Sujet : Re: getting the most out of TWM De : kludge (at) *nospam* panix.com (Scott Dorsey) Groupes :comp.misc Date : 17. Jul 2024, 15:50:40 Autres entêtes Organisation : Former users of Netcom shell (1989-2000) Message-ID :<v78lo0$in5$1@panix2.panix.com> References :1
I ran systems at a facility that had a number of Vaxstations using VMS with the VWS windowing system as well as a few Sun machines running SunView. These were both windowing systems without access to remote windows on other systems, and without X behind them. Instead they used proprietary ystems calls for window displays, and people liked the UIs.
We got X11r3 on some of the Sun systems, and I don't remember where we got the kit from but it wasn't sunfreeware.com and it did some as a binary kit that sat in /usr/local/X11. I started up the X server and got a nice grey screen and couldn't do a damn thing with it. So I figured out that I needed a script that started up a window manager and what came with it was twm. But when I did this, I hardly got any more.
After looking into the man pages for a while, I figured out how to configure a .twmrc file, and I did it with SunView in mind and set the thing up to look as much like SunView as possible with a similar background, similar menus and submenus, and similar mouse button operations. It was pretty good, and people who were used to SunView liked it.

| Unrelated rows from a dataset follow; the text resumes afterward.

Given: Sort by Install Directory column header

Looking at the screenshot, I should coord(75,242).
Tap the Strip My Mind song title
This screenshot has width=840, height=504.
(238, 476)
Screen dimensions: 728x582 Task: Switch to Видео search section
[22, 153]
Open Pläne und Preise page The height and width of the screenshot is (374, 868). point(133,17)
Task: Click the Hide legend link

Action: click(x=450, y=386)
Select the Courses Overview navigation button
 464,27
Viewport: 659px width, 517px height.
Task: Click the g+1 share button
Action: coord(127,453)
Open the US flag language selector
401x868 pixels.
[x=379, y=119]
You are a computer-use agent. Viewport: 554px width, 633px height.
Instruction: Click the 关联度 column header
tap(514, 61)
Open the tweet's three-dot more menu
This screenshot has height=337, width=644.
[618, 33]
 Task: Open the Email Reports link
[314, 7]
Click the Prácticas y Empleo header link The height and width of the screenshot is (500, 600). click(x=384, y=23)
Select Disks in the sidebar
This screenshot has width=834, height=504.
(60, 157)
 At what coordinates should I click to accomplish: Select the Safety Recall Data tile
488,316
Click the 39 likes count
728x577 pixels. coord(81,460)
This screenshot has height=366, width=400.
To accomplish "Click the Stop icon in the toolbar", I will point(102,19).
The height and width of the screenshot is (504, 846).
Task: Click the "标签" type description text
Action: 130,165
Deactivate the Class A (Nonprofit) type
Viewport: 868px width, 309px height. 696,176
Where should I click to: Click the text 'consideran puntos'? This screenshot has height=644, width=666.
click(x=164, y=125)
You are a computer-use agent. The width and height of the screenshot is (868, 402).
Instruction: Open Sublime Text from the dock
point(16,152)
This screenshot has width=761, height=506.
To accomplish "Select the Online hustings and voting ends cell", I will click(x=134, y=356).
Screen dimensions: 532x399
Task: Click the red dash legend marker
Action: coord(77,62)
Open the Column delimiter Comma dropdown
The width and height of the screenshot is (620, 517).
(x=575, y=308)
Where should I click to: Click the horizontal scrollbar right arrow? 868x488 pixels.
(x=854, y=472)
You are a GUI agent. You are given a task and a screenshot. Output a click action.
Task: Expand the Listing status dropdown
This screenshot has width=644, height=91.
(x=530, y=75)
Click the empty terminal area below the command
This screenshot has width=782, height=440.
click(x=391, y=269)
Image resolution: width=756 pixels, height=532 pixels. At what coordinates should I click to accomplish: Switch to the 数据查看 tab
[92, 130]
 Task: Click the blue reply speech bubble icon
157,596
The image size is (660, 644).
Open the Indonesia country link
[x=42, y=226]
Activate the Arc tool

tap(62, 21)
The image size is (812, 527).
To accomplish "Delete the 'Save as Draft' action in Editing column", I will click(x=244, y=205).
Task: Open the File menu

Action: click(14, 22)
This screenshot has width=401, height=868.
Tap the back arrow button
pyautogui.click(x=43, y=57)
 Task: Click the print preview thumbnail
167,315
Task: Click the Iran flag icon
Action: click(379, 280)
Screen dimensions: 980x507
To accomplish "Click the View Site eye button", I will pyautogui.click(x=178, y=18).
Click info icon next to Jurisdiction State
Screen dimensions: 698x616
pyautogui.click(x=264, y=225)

I thought of X11 at the time not as a windowing environment but as a kit that you could use to build a winding environment. That's not how I had started out thinking about it, but it's how I ended up.
I think it's still reasonable to think of twm this way. You can make it however you want it, but it doesn't come with much. Man, it is so much faster than struggling with gnome, though. --scott
-- "C'est un Nagra. C'est suisse, et tres, tres precis."